You are viewing a plain text version of this content. The canonical link for it is here.
Posted to users@jena.apache.org by Paolo Castagna <ca...@googlemail.com> on 2011/12/15 16:37:53 UTC
On unit of measurement and custom datatypes...
Hi,
I tried to create a custom datatype with Jena and use if from a SPARQL query.
For example, I used temperatures in °C or °F. The complete example is here [1].
I found the documentation here quite useful:
- Typed literals how-to
http://incubator.apache.org/jena/documentation/notes/typed-literals.html
and I looked at the RomanNumeralDatatype [2] implementation in ARQ.

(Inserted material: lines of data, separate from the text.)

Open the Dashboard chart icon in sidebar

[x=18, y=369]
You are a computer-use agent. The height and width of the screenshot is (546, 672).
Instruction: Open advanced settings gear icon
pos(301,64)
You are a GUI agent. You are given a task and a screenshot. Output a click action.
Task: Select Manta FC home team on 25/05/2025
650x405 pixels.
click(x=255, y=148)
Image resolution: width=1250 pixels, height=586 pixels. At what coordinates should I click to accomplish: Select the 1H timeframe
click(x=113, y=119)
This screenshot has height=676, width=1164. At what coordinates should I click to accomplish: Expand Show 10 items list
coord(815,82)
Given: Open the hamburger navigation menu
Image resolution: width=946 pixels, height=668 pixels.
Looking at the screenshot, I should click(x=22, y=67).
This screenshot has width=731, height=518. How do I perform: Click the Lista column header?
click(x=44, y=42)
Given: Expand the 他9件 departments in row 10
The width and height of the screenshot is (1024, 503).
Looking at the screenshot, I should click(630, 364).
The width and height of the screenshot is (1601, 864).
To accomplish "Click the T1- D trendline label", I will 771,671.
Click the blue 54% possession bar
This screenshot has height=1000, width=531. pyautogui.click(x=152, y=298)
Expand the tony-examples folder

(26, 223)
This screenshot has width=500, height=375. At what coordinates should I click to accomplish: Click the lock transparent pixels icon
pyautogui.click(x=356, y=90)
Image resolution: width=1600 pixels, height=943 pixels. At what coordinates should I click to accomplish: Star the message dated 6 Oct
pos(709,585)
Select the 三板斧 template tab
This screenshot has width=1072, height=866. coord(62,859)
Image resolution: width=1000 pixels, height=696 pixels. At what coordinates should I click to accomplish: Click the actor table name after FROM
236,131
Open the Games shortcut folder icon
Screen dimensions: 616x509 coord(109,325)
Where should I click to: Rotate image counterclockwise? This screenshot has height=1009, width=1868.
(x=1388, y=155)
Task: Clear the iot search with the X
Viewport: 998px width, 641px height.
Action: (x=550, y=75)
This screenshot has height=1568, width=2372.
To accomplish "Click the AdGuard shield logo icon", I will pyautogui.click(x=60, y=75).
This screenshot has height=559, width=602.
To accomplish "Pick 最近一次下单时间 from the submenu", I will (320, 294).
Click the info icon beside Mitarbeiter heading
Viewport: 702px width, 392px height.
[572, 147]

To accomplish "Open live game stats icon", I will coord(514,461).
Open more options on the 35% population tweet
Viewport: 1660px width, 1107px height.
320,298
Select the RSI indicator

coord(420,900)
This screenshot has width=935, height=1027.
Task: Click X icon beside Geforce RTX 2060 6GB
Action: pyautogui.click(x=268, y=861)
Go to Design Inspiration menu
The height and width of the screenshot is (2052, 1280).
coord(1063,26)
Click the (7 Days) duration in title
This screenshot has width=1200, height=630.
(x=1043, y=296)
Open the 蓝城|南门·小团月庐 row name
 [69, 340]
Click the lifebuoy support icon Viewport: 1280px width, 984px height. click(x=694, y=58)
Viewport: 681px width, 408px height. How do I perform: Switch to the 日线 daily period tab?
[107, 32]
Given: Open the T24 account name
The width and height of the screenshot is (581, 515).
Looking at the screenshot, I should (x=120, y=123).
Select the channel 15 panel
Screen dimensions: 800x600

I created a TemperatureCelsius and TemperatureFahrenheit which extend BaseDatatype.
I'd like to be able to automatically compare or sort temperatures from my SPARQL
queries. For example, with a query like this:
PREFIX rdf: <http://www.w3.org/1999/02/22-rdf-syntax-ns#>
SELECT * WHERE {
?s rdf:value ?temperature .
}
ORDER BY ?temperature
Currently I get:
( ?temperature = "15"^^<http://jena.apache.org/datatypes/temperature/celsius> ) ( ?s = <x2> ) -> [Root]
( ?temperature = "25"^^<http://jena.apache.org/datatypes/temperature/celsius> ) ( ?s = <x1> ) -> [Root]
( ?temperature = "25"^^<http://jena.apache.org/datatypes/temperature/fahrenheit> ) ( ?s = <x3> ) -> [Root]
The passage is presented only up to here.